The speaker vector extraction unit 15b may be included in the learning unit 15c and the calculation unit that will be described later. For example, FIG. 3 and FIG. 8 that will be described later illustrate an example in which the learning unit 15c and the calculation unit 15d perform a process of the speaker vector extraction unit 15b. Since the learning unit 15c performs the process of the speaker vector extraction unit 15b, it is possible to integrally learn the speaker vector extraction model 14b and the speaker similarity calculation sub-model 14c as will be described later.

The description returns to FIG. 2. The learning unit 15c uses the speaker vector for each partial section extracted from the voice signal of the utterance of the speaker registered in advance and the speaker vector for each partial section extracted from the voice signal of the utterance of the verification target speaker to generate the speaker similarity calculation sub-model 14c for calculating a similarity between the voice signal of the utterance of the registered speaker and the voice signal of the utterance of the verification target speaker through learning. That is, as illustrated in FIG. 3, the learning unit 15c learns the speaker similarity calculation model 14a including the speaker similarity calculation sub-model 14c by using the speaker vectors of the registered utterance and the verification utterance extracted by the speaker vector extraction unit 15b and the speaker match/mismatch each other information indicating whether the speaker of the registered utterance and the speaker of the verification utterance match each other or mismatch each other.

Specifically, as illustrated in FIG. 4, the learning unit 15c generates The speaker similarity calculation sub-model 14c represented by a weighted sum of the similarities between the speaker vectors of the respective partial sections of the utterance of the registered speaker and the speaker vectors of the respective partial sections of the utterance of the verification target speaker.

That is, the learning unit 15c compares the speaker vector of each partial section of the voice signal of the registered utterance with the speaker vector of each partial section of the voice signal of the verification speaker in a round robin manner to calculate the similarity S. The learning unit 15c generates, through learning, the speaker similarity calculation sub-model 14c that calculates the speaker similarity y that is a weighted sum of the weights α of the respective similarities S, by using the speaker match/mismatch each other information represented by 1/0, for example.
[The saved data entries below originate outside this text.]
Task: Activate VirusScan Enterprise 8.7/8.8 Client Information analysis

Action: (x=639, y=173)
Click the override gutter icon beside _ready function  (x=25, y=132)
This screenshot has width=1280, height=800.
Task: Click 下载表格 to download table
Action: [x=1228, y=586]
Here, the speaker similarity y is expressed. by the following formula (1).

$\begin{matrix} [Math . 1] &  \\ y_{enr, tst} = \frac{1}{KN} \sum_{n}^{N} \sum_{k}^{K} α_{k, n} \cdot S (v_{k}^{enr}, v_{n}^{tst}) & (1) \end{matrix}$

Here,

y_enr,tst: speaker similarity between registered utterance and verification utterance
υ_k^enr: speaker vector for verification utterance in cutout partial section (n=1, 2, . . . , N)
υ_n^tst: speaker vector for registered utterance in cutout partial section (k=1, 2, . . . , K)
α_k,n: similarity weight for set of partial sections
S (•): function for calculating similarity between two speaker vectors

For example, an attention mechanism layer illustrated in FIG. 4 combines the speaker vectors of each partial section of the voice signal of the registered utterance and each partial section of the voice signal of the verification utterance in a round robin manner, calculates the similarity S between the speaker vectors and the weight α of each similarity for each set, and obtains a weighted sum. A pooling layer averages the feature vectors representing the similarity of the registered utterance with respect to each partial section of the verification utterance output from the attention mechanism layer, and a fully-connected layer and an activation function convert the averaged vectors into scalar values such that the speaker similarity y is calculated.
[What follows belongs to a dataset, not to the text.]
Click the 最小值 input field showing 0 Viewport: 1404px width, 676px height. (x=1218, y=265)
The learning unit 15c generates a speaker vector extraction model 14b used for the speaker vector extraction unit 15b to extract a speaker vector through learning. That is, as illustrated in FIGS. 3 and 4, the learning unit 15c of the present embodiment generates the speaker similarity calculation sub-model 14c and the speaker vector extraction model 14b as an integrated speaker similarity calculation model 14a through learning.

Specifically, the learning unit 15c optimizes the speaker similarity calculation model 14a by using the speaker similarity output from the speaker similarity calculation model 14a and the speaker match/mismatch each other information. That is, the learning unit 15c cuts out a voice signal of the registered utterance and a partial section of the voice signal of the verification utterance, and optimizes the speaker vector extraction model 14b and the speaker similarity calculation sub-model 14c for the speaker vector for each partial section extracted by using the speaker vector extraction model 14b and the speaker similarity calculated by using the speaker similarity calculation sub-model 14c. The learning unit 15c optimizes the speaker vector extraction model 14b and the speaker similarity calculation sub-model 14c such that a speaker similarity output in a case where a speaker of an input registered utterance and a speaker of a verification utterance match each other is large and a speaker similarity output in a case where the speakers do not match each other is small. For example, the learning unit 15c defines a cross entropy error or the like as a loss function, and updates model parameters of the speaker vector extraction model 14b and the speaker similarity calculation sub-model 14c such that the loss function becomes small by using the stochastic gradient descent method.

Consequently, the speaker vector extraction model 14b that can more appropriately extract speaker characteristics for each partial section is generated. For example, the speaker vector extraction model 14b reflecting characteristics that speaking modes of /s/ and /t/ are easily quantified as speaker vectors and the prompting sound is not easily quantified as speaker vectors is generated. The speaker similarity calculation sub-model 14c that can accurately estimate the similarity S of each set including the partial section of the registered utterance and the partial section of the verification utterance and the weight α thereof is generated. For example, the speaker similarity calculation sub-model 14c is generated in which a weight of a similarity between “sou” as a registered utterance and “so” as a verification utterance exemplified in FIG. 1 is high and weights of similarities between the other partial sections are low.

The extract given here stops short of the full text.